Mechanisms underlying the reduced endothelium‐dependent relaxation in human omental resistance artery in pre‐eclampsia

1 In pre‐eclampsia, a functional change occurs in the role played by endothelium‐derived nitric oxide (NO) in the regulation of smooth muscle contraction in resistance arteries.

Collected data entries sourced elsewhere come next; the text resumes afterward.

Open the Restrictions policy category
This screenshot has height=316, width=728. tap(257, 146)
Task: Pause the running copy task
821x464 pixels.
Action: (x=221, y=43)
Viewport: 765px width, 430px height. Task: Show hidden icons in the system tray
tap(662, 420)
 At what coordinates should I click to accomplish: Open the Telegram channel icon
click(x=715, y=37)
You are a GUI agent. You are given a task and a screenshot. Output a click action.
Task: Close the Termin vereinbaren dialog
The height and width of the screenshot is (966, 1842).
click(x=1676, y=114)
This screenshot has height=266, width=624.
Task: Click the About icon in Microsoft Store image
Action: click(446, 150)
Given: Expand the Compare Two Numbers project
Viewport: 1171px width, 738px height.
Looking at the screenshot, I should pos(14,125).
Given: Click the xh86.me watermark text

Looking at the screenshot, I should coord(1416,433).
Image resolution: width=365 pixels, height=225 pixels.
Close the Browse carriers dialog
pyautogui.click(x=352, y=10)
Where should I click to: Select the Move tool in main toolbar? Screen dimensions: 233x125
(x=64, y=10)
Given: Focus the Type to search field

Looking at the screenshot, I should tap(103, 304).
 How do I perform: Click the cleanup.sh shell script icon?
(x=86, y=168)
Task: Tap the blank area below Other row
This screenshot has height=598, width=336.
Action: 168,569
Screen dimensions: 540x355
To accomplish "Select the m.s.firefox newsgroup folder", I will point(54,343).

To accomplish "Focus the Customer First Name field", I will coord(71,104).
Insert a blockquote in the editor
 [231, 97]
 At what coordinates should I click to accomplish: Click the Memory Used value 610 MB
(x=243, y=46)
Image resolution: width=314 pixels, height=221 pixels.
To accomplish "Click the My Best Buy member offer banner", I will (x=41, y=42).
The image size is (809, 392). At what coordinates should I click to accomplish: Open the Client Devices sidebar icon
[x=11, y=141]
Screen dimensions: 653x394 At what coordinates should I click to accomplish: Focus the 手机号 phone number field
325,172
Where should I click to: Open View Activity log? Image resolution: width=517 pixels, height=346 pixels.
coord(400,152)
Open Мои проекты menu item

We investigated the underlying mechanism in human omental resistance arteries from normotensive pregnant and pre‐eclamptic women in the presence of diclofenac (an inhibitor of cyclo‐oxygenase). 2 In endothelium‐intact strips, the sensitivity to 9,11‐epithio‐11,12‐methano‐thromboxane A 2 (STA 2 ) was significantly higher in pre‐eclampsia, and this was not modified by either N G ‐nitro‐ l ‐arginine ( l ‐NNA, an inhibitor of NO synthase) or removal of the endothelium. 3 Bradykinin and substance P each produced an endothelium‐dependent relaxation of the STA 2 ‐induced contraction in both groups, although the relaxation was significantly smaller for pre‐eclampsia. l ‐NNA markedly attenuated the endothelium‐dependent relaxation in the normotensive pregnant group but not in the pre‐eclamptic group. 4 In the presence of l ‐NNA, the relaxation induced by sodium nitroprusside (SNP) on the STA 2 contraction was significantly smaller for pre‐eclamptic than for normotensive pregnant women. 5 In endothelium‐denuded strips, the relaxation induced by 8‐ para ‐ chlorophenyl thio‐guanosine‐3′,5′‐cyclic monophosphate (8‐pCPT‐cGMP) on the STA 2 contraction was significantly less for pre‐eclampsia. 6 In β‐escin‐skinned strips from both groups of women, 8‐pCPT‐cGMP (1–10 μ m ) concentration‐dependently attenuated the contraction induced by 0.5 μ m Ca 2+ . However, its relaxing action was significantly weaker in pre‐eclampsia. 7 It is suggested that the weaker responsiveness to NO seen in strips from pre‐eclamptic women may be partly due to a reduced smooth muscle responsiveness to cyclic GMP.